In all experimental sessions, participants sat comfortably in a dimly lit room in front of a 21ʺ CRT monitor with a distance of 60 cm. The stimulation was set to last throughout the task. Matlab 7.0 using the Cogent toolbox (http://www.mathworks.co.uk) was used to program the task, time the stimuli and record the measurement variables of interest (see “Data analysis” below).

Experimental stimuli

Each trial began with a 500 ms centrally presented black fixation cross (0.8° diameter) displayed on a gray background, followed by a 1000 ms display of four arrows (visual angle: 2° × 0.3°). The arrows were simultaneously presented in four out of five randomly selected and easy distinguishable colors (white, yellow, red, green, blue), pointing in different arbitrary directions with a minimum of 10° difference between the stimuli within a trial.
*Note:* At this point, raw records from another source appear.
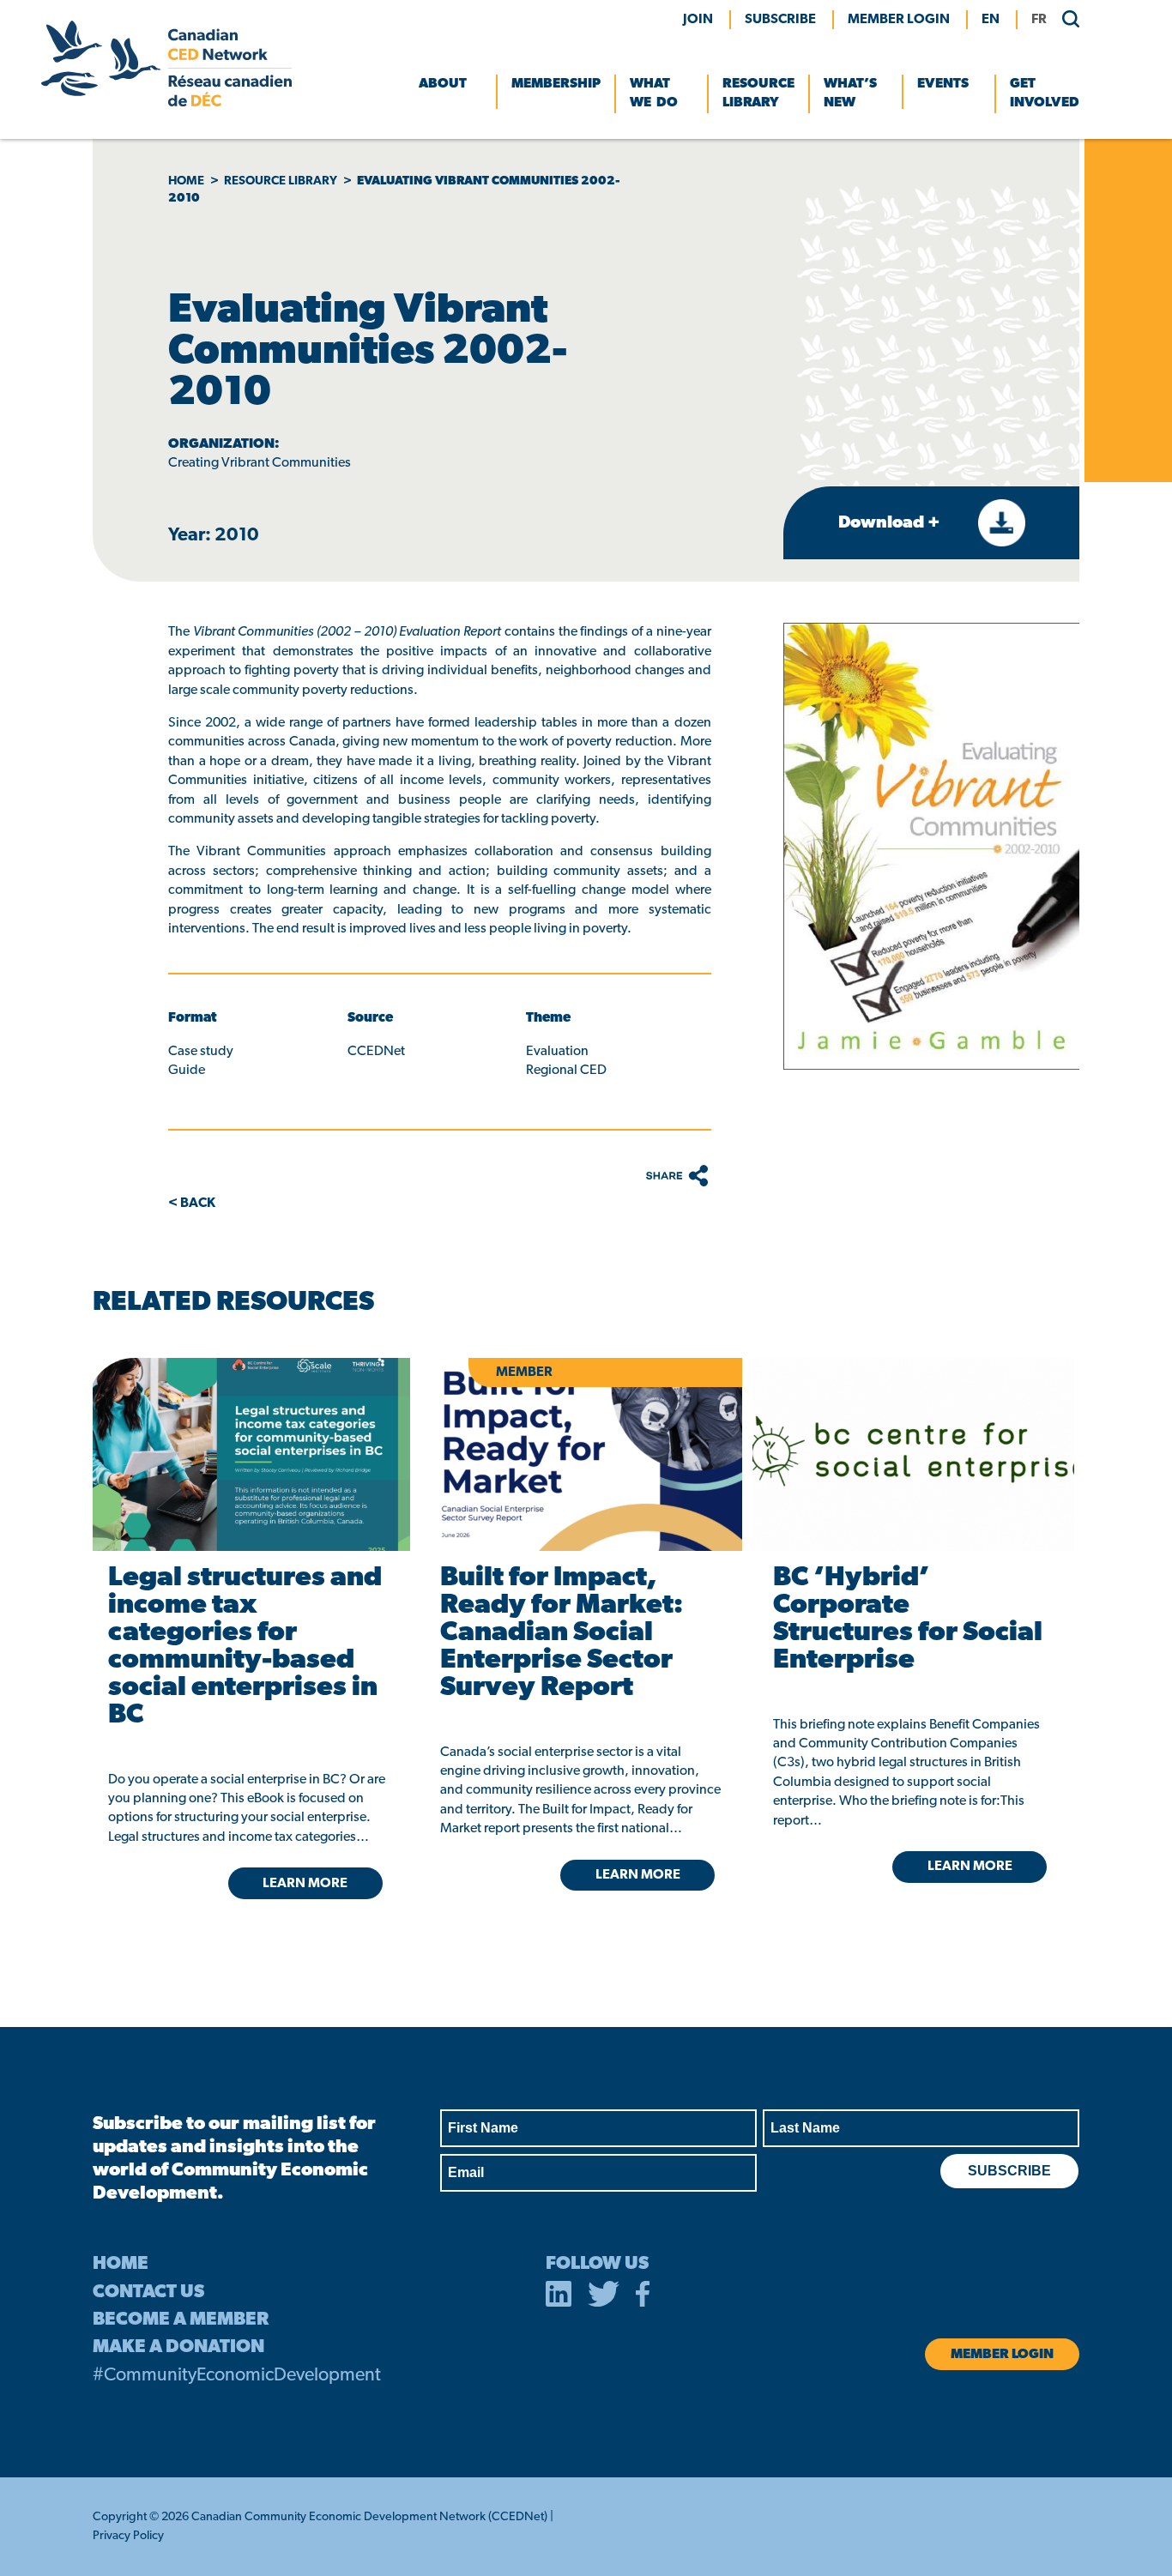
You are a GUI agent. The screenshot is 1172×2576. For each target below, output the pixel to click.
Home (186, 181)
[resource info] (913, 1454)
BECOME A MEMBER (181, 2320)
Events (943, 84)
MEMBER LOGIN (899, 20)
Participants had to keep in mind both the orientation and the color of these arrows.

A total of 126 trials were used, 30% of which (N = 38) comprised a neutral cue presented during the memory delay; neutral cues consisted of a white fixation cross that did not change in color. In the other 70% of the trials (N = 88), the stimulus display was followed by a 1000 ms delay and by the presentation of an informative retro-cue (for 100 ms). The retro-cue indicated the color of the stimulus arrow most likely to be later probed. Within the 70% trials with an informative retro-cue, 70% (N = 62) corresponded to the item that was subsequently probed (valid condition). The remaining 30% of the retro-cue trials (N = 26) consisted of items that were subsequently invalidly probed (invalid condition).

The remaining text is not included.